We had a midnight bandit too! She's a very pretty cat, and she is certainly well fed now.


----------



## Heidi n Q (Nov 22, 2006)

I like her great, bushy tail!


----------



## mrka_4_life (Apr 24, 2007)

I Love her bushy tail.


----------



## coaster (Dec 1, 2004)

Yes, me too.
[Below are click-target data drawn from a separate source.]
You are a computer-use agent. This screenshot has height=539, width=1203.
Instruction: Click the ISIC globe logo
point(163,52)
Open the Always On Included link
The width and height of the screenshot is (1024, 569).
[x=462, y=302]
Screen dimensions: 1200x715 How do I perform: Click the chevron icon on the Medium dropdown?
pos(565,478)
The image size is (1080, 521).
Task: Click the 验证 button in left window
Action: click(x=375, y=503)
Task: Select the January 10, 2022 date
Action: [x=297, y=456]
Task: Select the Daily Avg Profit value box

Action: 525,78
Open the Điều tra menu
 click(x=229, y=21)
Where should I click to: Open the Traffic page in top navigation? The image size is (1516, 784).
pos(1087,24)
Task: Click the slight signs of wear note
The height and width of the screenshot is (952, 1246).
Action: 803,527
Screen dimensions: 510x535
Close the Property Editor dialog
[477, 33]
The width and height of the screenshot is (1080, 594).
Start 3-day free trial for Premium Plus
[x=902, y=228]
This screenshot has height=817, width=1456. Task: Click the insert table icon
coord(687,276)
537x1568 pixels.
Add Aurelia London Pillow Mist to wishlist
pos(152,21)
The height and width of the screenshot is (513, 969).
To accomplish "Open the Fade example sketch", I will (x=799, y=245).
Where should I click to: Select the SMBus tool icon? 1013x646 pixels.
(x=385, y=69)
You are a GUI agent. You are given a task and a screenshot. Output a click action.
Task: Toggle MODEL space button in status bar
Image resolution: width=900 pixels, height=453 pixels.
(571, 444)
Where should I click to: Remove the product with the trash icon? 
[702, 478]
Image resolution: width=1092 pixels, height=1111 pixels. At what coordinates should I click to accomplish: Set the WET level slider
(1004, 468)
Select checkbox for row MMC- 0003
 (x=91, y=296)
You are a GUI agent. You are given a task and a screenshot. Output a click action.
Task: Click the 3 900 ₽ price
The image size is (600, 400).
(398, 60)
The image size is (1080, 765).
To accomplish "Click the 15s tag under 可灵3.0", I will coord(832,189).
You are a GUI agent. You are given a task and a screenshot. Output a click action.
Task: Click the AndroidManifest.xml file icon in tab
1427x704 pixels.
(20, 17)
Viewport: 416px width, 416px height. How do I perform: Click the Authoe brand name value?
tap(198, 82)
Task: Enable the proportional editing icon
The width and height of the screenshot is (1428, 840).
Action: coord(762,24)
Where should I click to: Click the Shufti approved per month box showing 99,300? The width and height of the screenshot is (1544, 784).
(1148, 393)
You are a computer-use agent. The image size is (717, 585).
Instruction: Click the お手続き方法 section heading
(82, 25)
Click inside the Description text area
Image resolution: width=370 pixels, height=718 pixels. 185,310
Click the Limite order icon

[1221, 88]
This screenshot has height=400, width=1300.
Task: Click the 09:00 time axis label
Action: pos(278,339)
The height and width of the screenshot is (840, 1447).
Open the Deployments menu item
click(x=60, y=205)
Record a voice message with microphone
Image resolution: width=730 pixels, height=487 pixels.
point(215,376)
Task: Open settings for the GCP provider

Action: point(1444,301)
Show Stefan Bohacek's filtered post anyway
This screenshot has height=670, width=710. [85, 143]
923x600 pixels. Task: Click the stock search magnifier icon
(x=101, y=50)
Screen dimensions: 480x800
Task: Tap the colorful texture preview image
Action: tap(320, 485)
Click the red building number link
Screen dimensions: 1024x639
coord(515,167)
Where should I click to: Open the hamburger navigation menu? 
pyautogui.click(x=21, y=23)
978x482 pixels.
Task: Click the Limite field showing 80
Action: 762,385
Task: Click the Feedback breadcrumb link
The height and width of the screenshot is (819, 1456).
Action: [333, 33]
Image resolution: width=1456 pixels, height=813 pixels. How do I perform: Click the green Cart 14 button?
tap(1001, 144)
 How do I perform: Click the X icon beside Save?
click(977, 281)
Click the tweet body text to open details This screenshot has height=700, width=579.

I love those big, bushy tails.


----------



## DesnBaby (Apr 18, 2004)

She's so pretty! :wink: I'm so glad that you took her in and Peaches has her momma now!


----------



## Leazie (Apr 14, 2007)

She is so unusual looking, very sweet.


----------



## OctoberinMaine (Sep 12, 2006)

Wow, Midnight is a beauty!


----------



## dmcwlvssr (Apr 24, 2005)

What a beauty she is!!


----------



## estelle58 (Feb 28, 2006)

She's very beautiful...


----------



## CataholicsAnonymous (Dec 4, 2006)

What a beaut! And she looks like a serious thinker. 8)


----------